→ Study material
---------------

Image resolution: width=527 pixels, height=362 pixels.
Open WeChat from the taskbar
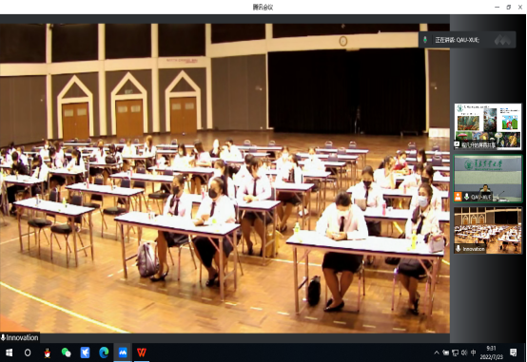click(x=67, y=352)
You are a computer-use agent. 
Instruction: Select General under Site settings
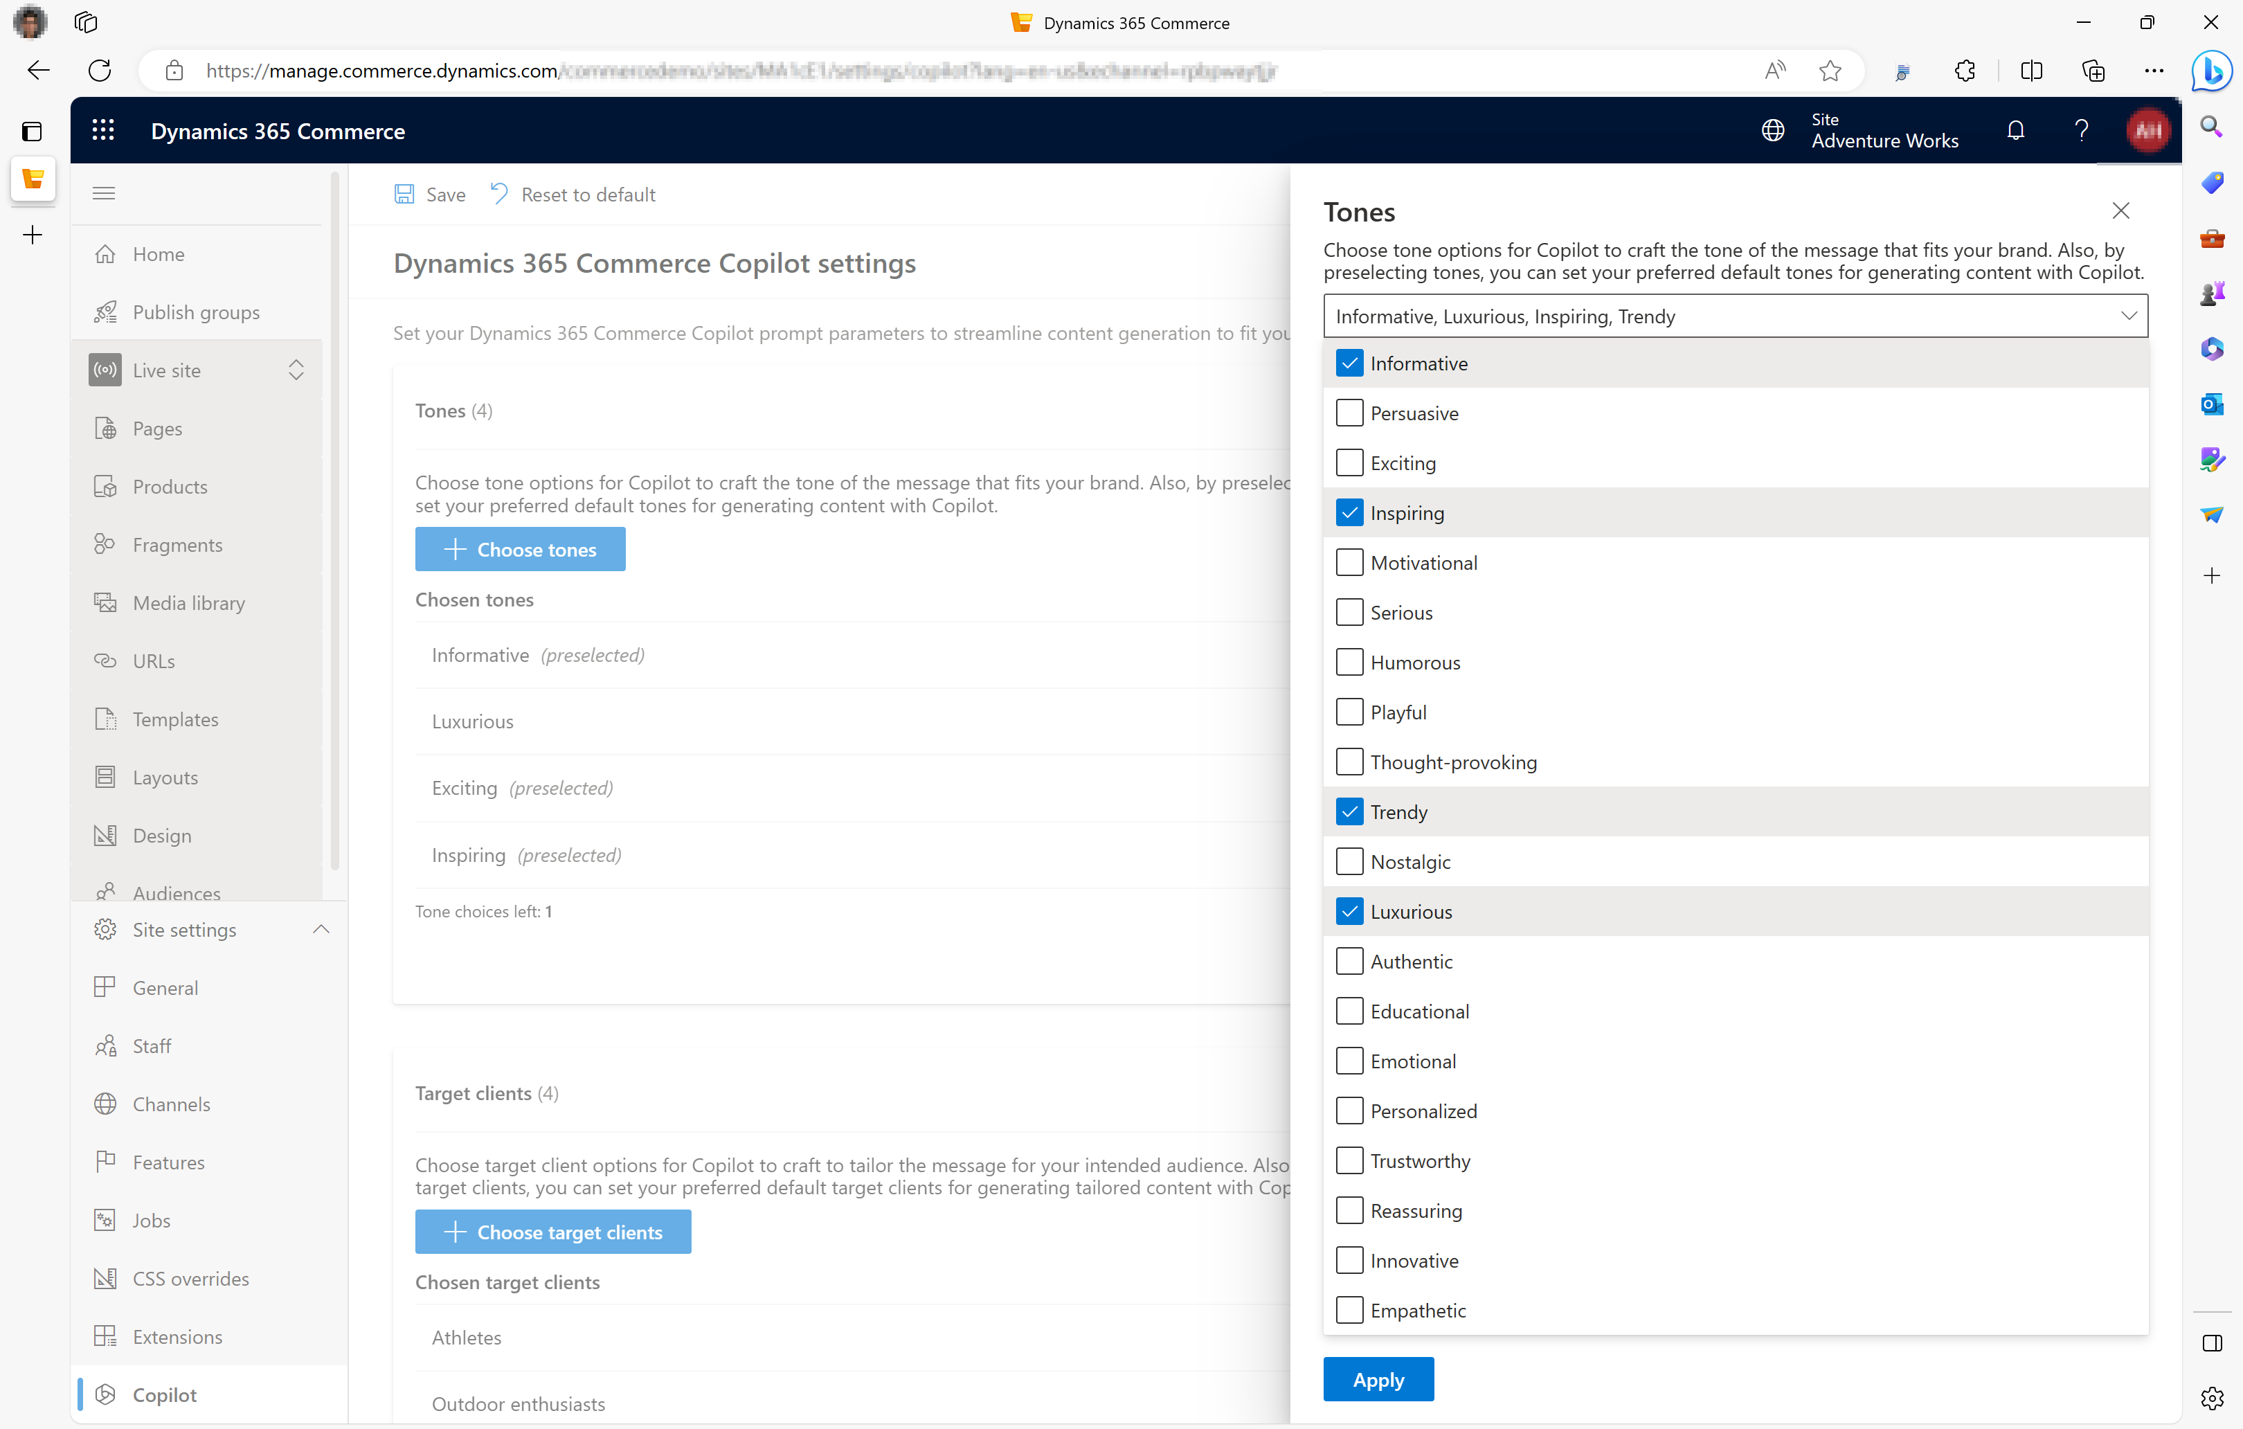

---------------

→ Directions
Each line above should be returned exactly as it stands, minus any pictures.

→ Result for this task
Image resolution: width=527 pixels, height=362 pixels.
Open WeChat from the taskbar
click(x=67, y=352)
You are a computer-use agent. 
Instruction: Select General under Site settings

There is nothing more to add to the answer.